Room Inside The World

Ought

Merge Records – 2018
par Quentin, le 8 mars 2018
6

Soutenus par les gars sûrs du label Constellation, les Montréalais de Ought ont réussi à se tailler une jolie place sur la scène post-punk avec deux premiers albums totalement réussis et secs comme des coups de trique. Aussi évident que cela puisse paraître, le chanteur et leader Tim Darcy jouait un rôle considérable dans cette reconnaissance. Un peu à l 'instar de Tom Verlaine chez Television, il incarne la figure du poète bohème qui intrigue autant qu'il fascine. Alors que son charisme et son lyrisme soutenaient l'anxiété et la nervosité de More Than Any Other Day et Sun Coming Down, ce nouvel album du groupe fuit la panique pour offrir de quelque chose de plus posé, moins tendu.

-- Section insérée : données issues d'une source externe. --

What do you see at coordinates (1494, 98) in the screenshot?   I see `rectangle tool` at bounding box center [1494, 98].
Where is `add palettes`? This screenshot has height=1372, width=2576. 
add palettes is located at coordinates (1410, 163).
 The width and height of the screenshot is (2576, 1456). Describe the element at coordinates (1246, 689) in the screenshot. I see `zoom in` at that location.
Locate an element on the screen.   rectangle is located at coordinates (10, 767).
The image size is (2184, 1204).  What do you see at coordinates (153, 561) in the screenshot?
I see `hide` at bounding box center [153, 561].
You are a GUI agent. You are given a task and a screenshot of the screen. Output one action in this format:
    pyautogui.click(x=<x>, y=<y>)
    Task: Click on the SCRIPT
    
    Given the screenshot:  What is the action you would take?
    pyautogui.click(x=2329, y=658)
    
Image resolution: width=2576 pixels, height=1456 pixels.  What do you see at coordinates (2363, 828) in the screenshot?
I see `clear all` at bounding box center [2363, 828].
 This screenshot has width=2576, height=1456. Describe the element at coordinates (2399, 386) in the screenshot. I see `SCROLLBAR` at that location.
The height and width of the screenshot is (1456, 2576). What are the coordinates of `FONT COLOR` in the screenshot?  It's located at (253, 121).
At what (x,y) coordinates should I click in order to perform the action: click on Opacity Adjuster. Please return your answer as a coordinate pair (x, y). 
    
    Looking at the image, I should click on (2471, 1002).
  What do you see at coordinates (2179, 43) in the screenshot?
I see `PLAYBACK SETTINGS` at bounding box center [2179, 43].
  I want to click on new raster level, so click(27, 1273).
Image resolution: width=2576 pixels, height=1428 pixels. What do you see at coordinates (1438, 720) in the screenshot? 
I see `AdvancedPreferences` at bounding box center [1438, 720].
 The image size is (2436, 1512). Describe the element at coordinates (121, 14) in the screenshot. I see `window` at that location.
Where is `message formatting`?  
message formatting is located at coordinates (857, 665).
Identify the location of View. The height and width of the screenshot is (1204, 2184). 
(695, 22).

En conséquence, Room Inside The World sonne beaucoup plus "safe" que ses prédécesseurs. Parfois même un peu trop pour ceux qui s'étaient habitués aux fulgurances du groupe canadien. Les écoutes passent et le sentiment se confirme: c'est comme s'il avait levé le pied et mis de côté son ressenti d'angoisse nerveuse. A la place, Ought explore un univers plus raffiné, et use du saxophone, du vibraphone et de la clarinette pour élargir sa palette. Quant à Tim Darcy, qui agissait comme un caméléon sur les précédents albums, il semble avoir fait un pas de côté pour prendre une position "à la Morrissey". Forcément, ça divise. Mais il ne faut pas s'y tromper: pour un groupe comme Ought, tous ces changements sont autant de prises de risques. Le gros problème, c'est que ces risques ont l'inconvénient d'amener le groupe à se fondre dans la masse des groupes en apparence très cools, mais qu'on oublie aussi très vite. Ce qui nous amène à penser que la musique de Ought ressemble désormais un peu à celle de tout de le monde. Et ça, c'est vraiment dommage car même si Room Inside The World recèle d'excellents morceaux (et même d'un tube, "These 3 Things"), on regrette l'imprévisibilité qui nous avait séduit sur les deux précédents disques.

Au vu du passif du groupe et de l'amour qu'on lui porte, on ne leur en tient pas rigueur car comme on le disait déjà dans la chronique de Sun Coming Down, on a vite compris que la musique de Ought se résume en une quête, une réflexion permanente qui les mène à réfléchir aux limites de leur musique. C'est certain: sur Room Inside The World, les Canadiens ont opté pour une démarche qu'on n'avait pas vu venir et force est de constater qu'en éliminant la tension qui animait leur post-punk, ils ont perdu un peu de cette magie qui le rendait si uniques et passionnants. Ce qui ne nous empêche pas de nous rappeler que la chronique nous oblige à nous positionner et à rendre un verdict sur un instantané. Bien entendu l'exercice est motivant mais avec des gars intelligents comme ceux qui composent Ought, on sait que cet album n'est qu'une étape dans un travail de recherche bien plus large.